| GIVEN TASK |
Continue the BitKuruş node protocol document from its last sentence, in the same technical register.

--- PASSAGE PROVIDED ---

Independent node protocol

Build a BitKuruş-compatible node

BitKuruş is a closed-source reference implementation, but the federation protocol is open. This page documents the wire format, endpoints, validation rules, and onboarding handshake — enough for you to write your own node in any language and join as a trusted peer.

Note — the reference implementation source code is not public. This page describes the protocol contract only; you implement everything from scratch in your stack of choice (Go, Rust, Node, Python, .NET, JVM…).

01

Federation model

BitKuruş is a signed-gossip federation across a small allowlist of trusted operators. Each node owns an independent database and never writes to its peers directly — convergence happens through Ed25519-signed HTTP envelopes that every node verifies, applies idempotently, and forwards on retry.

There is no global consensus algorithm or fork-choice rule. The protocol assumes operators are mutually trusted; safety comes from cryptographic identity, deterministic state, and out-of-band coordination. A new node is accepted only after every existing operator has added its public key to their trusted registry.

  • UTXO-style ledger: tokens are immutable objects with token_id, owner, value (18 decimals), version, and status (active or burned). A transfer burns inputs and creates new outputs atomically.
  • Ed25519 everywhere: user wallets sign transactions; nodes sign every replication envelope and every API response.
  • Canonical JSON: every signature payload is encoded with sorted object keys so signers and verifiers agree byte-for-byte.
  • No auto-discovery: peers are configured manually on every node. Joining requires a coordinated public-key swap.
02

Node identity & canonical JSON

A node has one long-lived identity: an Ed25519 keypair stored only on the operator's servers. Public keys are 64-character lowercase hex; signatures are 128-character lowercase hex (detached signature, 64 raw bytes).

Every signed payload must be serialized with canonical JSON. The rules are:

  • Object keys sorted ascending using a byte-wise (binary) comparison; this matches the behaviour of SORT_STRING in PHP and sort() on UTF-8 byte strings in most languages.
  • Arrays keep their original order — only object keys are sorted.
  • Unicode characters are emitted as raw UTF-8 (no \u00e7 escapes).
  • Forward slashes are not escaped (https://example, not https:\/\/example).
  • Numeric values preserve their zero fraction when emitted from a float (e.g. 1.0, not 1). Money amounts must be carried as decimal strings instead — see below.
  • Money amounts are always 18-decimal fixed-point strings — e.g. "1.000000000000000000". Never emit floats for token values.

--- STORED ROWS ---

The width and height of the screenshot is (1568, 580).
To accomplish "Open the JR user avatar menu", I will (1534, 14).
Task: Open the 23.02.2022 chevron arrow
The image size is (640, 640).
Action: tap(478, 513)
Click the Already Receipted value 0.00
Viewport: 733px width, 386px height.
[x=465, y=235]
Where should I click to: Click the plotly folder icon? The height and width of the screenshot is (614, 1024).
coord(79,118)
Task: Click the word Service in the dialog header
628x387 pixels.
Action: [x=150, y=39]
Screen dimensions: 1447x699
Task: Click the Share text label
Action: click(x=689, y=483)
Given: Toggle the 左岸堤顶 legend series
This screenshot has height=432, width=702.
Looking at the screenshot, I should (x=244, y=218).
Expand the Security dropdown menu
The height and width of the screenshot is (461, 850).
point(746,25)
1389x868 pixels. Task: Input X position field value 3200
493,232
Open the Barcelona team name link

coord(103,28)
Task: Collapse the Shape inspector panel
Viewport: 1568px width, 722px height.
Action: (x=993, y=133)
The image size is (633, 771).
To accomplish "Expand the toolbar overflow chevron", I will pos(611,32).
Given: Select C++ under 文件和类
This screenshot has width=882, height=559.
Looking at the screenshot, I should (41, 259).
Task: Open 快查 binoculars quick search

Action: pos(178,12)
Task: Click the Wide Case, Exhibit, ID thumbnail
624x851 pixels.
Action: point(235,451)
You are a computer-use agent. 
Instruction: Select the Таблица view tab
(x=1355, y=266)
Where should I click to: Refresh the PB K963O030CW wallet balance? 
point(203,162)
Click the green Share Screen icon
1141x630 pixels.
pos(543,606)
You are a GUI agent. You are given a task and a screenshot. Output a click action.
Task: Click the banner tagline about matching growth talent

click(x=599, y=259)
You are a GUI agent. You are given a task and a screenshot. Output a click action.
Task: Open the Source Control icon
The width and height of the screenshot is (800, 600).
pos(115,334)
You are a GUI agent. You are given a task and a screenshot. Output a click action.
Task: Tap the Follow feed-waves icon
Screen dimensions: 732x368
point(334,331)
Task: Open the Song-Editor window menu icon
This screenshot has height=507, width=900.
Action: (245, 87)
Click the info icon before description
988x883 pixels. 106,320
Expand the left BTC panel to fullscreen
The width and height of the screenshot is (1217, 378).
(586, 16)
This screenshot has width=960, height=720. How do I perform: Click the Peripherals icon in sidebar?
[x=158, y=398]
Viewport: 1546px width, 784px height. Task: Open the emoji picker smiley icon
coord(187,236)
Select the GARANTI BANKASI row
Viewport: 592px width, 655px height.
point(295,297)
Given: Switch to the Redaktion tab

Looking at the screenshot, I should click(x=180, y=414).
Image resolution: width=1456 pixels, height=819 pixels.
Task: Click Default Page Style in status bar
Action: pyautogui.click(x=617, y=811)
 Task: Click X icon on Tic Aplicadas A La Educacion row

---

| ANSWER TO THE TASK |
An Ed25519 signature is computed as:

signature_hex = lowercase_hex( Ed25519_sign(secret_key, canonical_json(payload_without_signature_field)) )
03

Standard response envelope

Every JSON response from a node — both public reads and peer endpoints — uses the same shell:

{
  "result": "ok",
  "state_hash": "<64-hex sha256 of active token set>",
  "data": { ... endpoint-specific ... },
  "node_signature": "<128-hex Ed25519 signature over canonical JSON of the response without node_signature>"
}

Clients verify node_signature with the responder's public key (looked up via your peer registry). If the signature does not verify, treat the response as untrusted. Errors use "result": "error" and an HTTP 4xx/5xx status; the envelope shape stays identical.

04

State hash

state_hash is the SHA-256 (lowercase hex) of canonical JSON over the sorted list of every active token in your ledger. Burned tokens, transactions, and ledger events are not hashed.

active_tokens = [
  { "token_id": "apple-…", "owner": "<64-hex>", "value": "1.000000000000000000", "version": 1 },
  …  // sorted ascending by token_id
]
state_hash = sha256_hex( canonical_json(active_tokens) )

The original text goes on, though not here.